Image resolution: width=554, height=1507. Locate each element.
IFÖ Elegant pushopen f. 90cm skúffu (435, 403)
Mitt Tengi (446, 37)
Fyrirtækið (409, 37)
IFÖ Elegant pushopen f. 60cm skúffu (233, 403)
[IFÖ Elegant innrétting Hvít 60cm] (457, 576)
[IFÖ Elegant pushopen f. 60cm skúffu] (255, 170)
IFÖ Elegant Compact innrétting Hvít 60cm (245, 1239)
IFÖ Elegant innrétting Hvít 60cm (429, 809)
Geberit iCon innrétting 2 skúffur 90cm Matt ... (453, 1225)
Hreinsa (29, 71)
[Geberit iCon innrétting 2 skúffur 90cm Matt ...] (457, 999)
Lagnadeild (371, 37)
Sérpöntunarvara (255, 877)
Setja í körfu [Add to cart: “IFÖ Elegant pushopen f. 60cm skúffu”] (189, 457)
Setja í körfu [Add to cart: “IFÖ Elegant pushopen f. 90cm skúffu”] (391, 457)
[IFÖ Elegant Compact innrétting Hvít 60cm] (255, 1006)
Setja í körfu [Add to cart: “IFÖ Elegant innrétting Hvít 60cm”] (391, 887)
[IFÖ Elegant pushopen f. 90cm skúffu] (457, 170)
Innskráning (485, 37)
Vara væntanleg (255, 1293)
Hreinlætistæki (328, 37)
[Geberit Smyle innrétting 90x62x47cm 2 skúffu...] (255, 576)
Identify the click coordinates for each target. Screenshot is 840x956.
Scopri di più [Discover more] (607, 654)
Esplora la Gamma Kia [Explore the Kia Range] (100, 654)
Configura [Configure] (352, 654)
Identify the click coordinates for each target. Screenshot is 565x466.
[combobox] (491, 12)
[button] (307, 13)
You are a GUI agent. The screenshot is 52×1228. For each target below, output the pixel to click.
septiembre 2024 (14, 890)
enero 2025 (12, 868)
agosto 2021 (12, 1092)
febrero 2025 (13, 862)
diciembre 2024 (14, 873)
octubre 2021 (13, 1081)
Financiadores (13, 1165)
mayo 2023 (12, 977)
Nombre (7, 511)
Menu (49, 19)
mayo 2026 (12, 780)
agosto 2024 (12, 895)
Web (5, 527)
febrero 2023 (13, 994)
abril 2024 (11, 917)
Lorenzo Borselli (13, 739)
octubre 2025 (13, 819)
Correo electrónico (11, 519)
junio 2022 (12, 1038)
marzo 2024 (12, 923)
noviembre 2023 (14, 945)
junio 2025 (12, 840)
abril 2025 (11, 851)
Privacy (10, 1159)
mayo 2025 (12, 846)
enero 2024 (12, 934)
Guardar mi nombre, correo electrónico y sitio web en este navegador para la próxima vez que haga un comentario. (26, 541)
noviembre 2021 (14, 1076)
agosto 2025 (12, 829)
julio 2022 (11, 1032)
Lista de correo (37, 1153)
##########
Copy all of the data above line for line, keeping every character unchanged.

EXERCISE SOLUTION →
Image resolution: width=554, height=1507. Locate each element.
IFÖ Elegant pushopen f. 90cm skúffu (435, 403)
Mitt Tengi (446, 37)
Fyrirtækið (409, 37)
IFÖ Elegant pushopen f. 60cm skúffu (233, 403)
[IFÖ Elegant innrétting Hvít 60cm] (457, 576)
[IFÖ Elegant pushopen f. 60cm skúffu] (255, 170)
IFÖ Elegant Compact innrétting Hvít 60cm (245, 1239)
IFÖ Elegant innrétting Hvít 60cm (429, 809)
Geberit iCon innrétting 2 skúffur 90cm Matt ... (453, 1225)
Hreinsa (29, 71)
[Geberit iCon innrétting 2 skúffur 90cm Matt ...] (457, 999)
Lagnadeild (371, 37)
Sérpöntunarvara (255, 877)
Setja í körfu [Add to cart: “IFÖ Elegant pushopen f. 60cm skúffu”] (189, 457)
Setja í körfu [Add to cart: “IFÖ Elegant pushopen f. 90cm skúffu”] (391, 457)
[IFÖ Elegant Compact innrétting Hvít 60cm] (255, 1006)
Setja í körfu [Add to cart: “IFÖ Elegant innrétting Hvít 60cm”] (391, 887)
[IFÖ Elegant pushopen f. 90cm skúffu] (457, 170)
Innskráning (485, 37)
Vara væntanleg (255, 1293)
Hreinlætistæki (328, 37)
[Geberit Smyle innrétting 90x62x47cm 2 skúffu...] (255, 576)
Identify the click coordinates for each target. Screenshot is 840x956.
Scopri di più [Discover more] (607, 654)
Esplora la Gamma Kia [Explore the Kia Range] (100, 654)
Configura [Configure] (352, 654)
Identify the click coordinates for each target. Screenshot is 565x466.
[combobox] (491, 12)
[button] (307, 13)
You are a GUI agent. The screenshot is 52×1228. For each target below, output the pixel to click.
septiembre 2024 (14, 890)
enero 2025 (12, 868)
agosto 2021 (12, 1092)
febrero 2025 (13, 862)
diciembre 2024 (14, 873)
octubre 2021 (13, 1081)
Financiadores (13, 1165)
mayo 2023 (12, 977)
Nombre (7, 511)
Menu (49, 19)
mayo 2026 (12, 780)
agosto 2024 (12, 895)
Web (5, 527)
febrero 2023 (13, 994)
abril 2024 (11, 917)
Lorenzo Borselli (13, 739)
octubre 2025 (13, 819)
Correo electrónico (11, 519)
junio 2022 (12, 1038)
marzo 2024 (12, 923)
noviembre 2023 (14, 945)
junio 2025 (12, 840)
abril 2025 (11, 851)
Privacy (10, 1159)
mayo 2025 (12, 846)
enero 2024 (12, 934)
Guardar mi nombre, correo electrónico y sitio web en este navegador para la próxima vez que haga un comentario. (26, 541)
noviembre 2021 (14, 1076)
agosto 2025 (12, 829)
julio 2022 (11, 1032)
Lista de correo (37, 1153)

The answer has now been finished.